Records for locating displayed items:
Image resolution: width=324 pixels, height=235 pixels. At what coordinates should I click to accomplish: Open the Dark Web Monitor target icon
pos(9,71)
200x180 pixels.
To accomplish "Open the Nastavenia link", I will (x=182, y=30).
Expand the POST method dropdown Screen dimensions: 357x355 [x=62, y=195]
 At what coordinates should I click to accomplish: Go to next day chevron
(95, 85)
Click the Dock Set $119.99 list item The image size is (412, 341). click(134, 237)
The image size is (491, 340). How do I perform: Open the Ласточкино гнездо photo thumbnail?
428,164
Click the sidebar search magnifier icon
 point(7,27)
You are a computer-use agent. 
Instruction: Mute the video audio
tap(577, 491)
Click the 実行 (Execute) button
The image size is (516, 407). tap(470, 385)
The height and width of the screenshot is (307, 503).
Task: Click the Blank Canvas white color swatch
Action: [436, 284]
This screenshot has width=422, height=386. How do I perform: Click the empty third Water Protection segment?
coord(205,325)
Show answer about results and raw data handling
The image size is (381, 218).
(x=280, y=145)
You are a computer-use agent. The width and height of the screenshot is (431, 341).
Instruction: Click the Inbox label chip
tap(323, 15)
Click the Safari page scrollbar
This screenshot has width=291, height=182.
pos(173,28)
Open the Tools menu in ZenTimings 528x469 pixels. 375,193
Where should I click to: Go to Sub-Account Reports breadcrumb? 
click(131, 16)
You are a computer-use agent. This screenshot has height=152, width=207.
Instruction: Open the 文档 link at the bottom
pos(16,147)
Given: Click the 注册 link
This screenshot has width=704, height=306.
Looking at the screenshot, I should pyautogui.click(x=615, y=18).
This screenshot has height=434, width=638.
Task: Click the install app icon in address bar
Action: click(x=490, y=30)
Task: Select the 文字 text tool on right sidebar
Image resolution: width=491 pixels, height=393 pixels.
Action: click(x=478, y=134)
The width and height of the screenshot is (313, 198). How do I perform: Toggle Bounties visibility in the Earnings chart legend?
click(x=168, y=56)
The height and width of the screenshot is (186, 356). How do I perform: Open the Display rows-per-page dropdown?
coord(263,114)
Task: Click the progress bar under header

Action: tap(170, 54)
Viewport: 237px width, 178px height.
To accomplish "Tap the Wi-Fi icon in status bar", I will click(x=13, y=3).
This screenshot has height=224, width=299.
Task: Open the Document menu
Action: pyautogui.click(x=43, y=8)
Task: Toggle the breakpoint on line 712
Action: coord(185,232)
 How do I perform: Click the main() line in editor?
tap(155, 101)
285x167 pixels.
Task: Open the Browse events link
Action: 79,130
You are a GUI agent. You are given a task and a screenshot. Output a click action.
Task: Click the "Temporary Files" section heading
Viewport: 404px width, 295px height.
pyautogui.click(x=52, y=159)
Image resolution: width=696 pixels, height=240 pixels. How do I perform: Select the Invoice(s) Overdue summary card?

### THE REQUEST
Locate each of the lines above that contains the word "sidebar", and copy those lines.

### RESPONSE TO THIS TASK
Click the sidebar search magnifier icon
Task: Select the 文字 text tool on right sidebar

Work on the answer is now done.